» **The data**
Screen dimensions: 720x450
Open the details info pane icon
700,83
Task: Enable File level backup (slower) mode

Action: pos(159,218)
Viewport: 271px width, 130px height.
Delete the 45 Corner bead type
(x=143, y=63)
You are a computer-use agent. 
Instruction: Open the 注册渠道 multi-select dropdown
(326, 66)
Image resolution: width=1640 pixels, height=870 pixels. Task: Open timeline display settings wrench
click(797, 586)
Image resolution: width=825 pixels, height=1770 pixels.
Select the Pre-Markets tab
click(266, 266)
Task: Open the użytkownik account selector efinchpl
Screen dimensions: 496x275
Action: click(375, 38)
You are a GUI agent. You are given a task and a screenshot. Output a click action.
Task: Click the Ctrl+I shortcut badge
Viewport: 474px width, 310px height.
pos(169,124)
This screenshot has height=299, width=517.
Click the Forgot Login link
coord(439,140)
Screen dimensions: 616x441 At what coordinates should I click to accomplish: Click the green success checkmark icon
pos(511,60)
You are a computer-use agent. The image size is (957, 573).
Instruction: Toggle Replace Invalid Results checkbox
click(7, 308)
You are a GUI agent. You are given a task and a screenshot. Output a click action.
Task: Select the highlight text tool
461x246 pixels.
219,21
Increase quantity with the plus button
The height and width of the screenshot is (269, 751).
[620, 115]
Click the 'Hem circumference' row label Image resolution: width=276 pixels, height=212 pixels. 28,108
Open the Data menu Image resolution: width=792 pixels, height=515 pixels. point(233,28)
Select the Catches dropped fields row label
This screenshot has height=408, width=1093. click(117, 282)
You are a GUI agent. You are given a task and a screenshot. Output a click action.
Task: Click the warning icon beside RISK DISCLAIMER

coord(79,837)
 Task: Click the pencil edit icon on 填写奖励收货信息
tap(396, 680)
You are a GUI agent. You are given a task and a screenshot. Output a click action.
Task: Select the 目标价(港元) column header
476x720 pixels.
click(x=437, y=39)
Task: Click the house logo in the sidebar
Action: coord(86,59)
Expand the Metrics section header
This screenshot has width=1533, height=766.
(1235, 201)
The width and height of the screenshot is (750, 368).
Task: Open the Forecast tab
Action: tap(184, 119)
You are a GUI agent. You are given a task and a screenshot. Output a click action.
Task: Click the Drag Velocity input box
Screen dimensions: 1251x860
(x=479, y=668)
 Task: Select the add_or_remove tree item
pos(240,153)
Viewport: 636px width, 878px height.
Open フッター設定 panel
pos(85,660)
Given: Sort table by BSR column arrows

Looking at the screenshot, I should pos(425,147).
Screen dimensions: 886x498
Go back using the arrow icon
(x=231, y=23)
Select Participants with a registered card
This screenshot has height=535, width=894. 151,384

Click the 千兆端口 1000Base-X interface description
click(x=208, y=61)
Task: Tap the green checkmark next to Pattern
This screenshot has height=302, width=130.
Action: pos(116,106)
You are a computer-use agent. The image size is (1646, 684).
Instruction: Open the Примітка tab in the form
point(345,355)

» **Exercise goal**
Return the material above in full, exactly as it appears.

» **Task answer**
Screen dimensions: 720x450
Open the details info pane icon
700,83
Task: Enable File level backup (slower) mode

Action: pos(159,218)
Viewport: 271px width, 130px height.
Delete the 45 Corner bead type
(x=143, y=63)
You are a computer-use agent. 
Instruction: Open the 注册渠道 multi-select dropdown
(326, 66)
Image resolution: width=1640 pixels, height=870 pixels. Task: Open timeline display settings wrench
click(797, 586)
Image resolution: width=825 pixels, height=1770 pixels.
Select the Pre-Markets tab
click(266, 266)
Task: Open the użytkownik account selector efinchpl
Screen dimensions: 496x275
Action: click(375, 38)
You are a GUI agent. You are given a task and a screenshot. Output a click action.
Task: Click the Ctrl+I shortcut badge
Viewport: 474px width, 310px height.
pos(169,124)
This screenshot has height=299, width=517.
Click the Forgot Login link
coord(439,140)
Screen dimensions: 616x441 At what coordinates should I click to accomplish: Click the green success checkmark icon
pos(511,60)
You are a computer-use agent. The image size is (957, 573).
Instruction: Toggle Replace Invalid Results checkbox
click(7, 308)
You are a GUI agent. You are given a task and a screenshot. Output a click action.
Task: Select the highlight text tool
461x246 pixels.
219,21
Increase quantity with the plus button
The height and width of the screenshot is (269, 751).
[620, 115]
Click the 'Hem circumference' row label Image resolution: width=276 pixels, height=212 pixels. 28,108
Open the Data menu Image resolution: width=792 pixels, height=515 pixels. point(233,28)
Select the Catches dropped fields row label
This screenshot has height=408, width=1093. click(117, 282)
You are a GUI agent. You are given a task and a screenshot. Output a click action.
Task: Click the warning icon beside RISK DISCLAIMER

coord(79,837)
 Task: Click the pencil edit icon on 填写奖励收货信息
tap(396, 680)
You are a GUI agent. You are given a task and a screenshot. Output a click action.
Task: Select the 目标价(港元) column header
476x720 pixels.
click(x=437, y=39)
Task: Click the house logo in the sidebar
Action: coord(86,59)
Expand the Metrics section header
This screenshot has width=1533, height=766.
(1235, 201)
The width and height of the screenshot is (750, 368).
Task: Open the Forecast tab
Action: tap(184, 119)
You are a GUI agent. You are given a task and a screenshot. Output a click action.
Task: Click the Drag Velocity input box
Screen dimensions: 1251x860
(x=479, y=668)
 Task: Select the add_or_remove tree item
pos(240,153)
Viewport: 636px width, 878px height.
Open フッター設定 panel
pos(85,660)
Given: Sort table by BSR column arrows

Looking at the screenshot, I should pos(425,147).
Screen dimensions: 886x498
Go back using the arrow icon
(x=231, y=23)
Select Participants with a registered card
This screenshot has height=535, width=894. 151,384

Click the 千兆端口 1000Base-X interface description
click(x=208, y=61)
Task: Tap the green checkmark next to Pattern
This screenshot has height=302, width=130.
Action: pos(116,106)
You are a computer-use agent. The image size is (1646, 684).
Instruction: Open the Примітка tab in the form
point(345,355)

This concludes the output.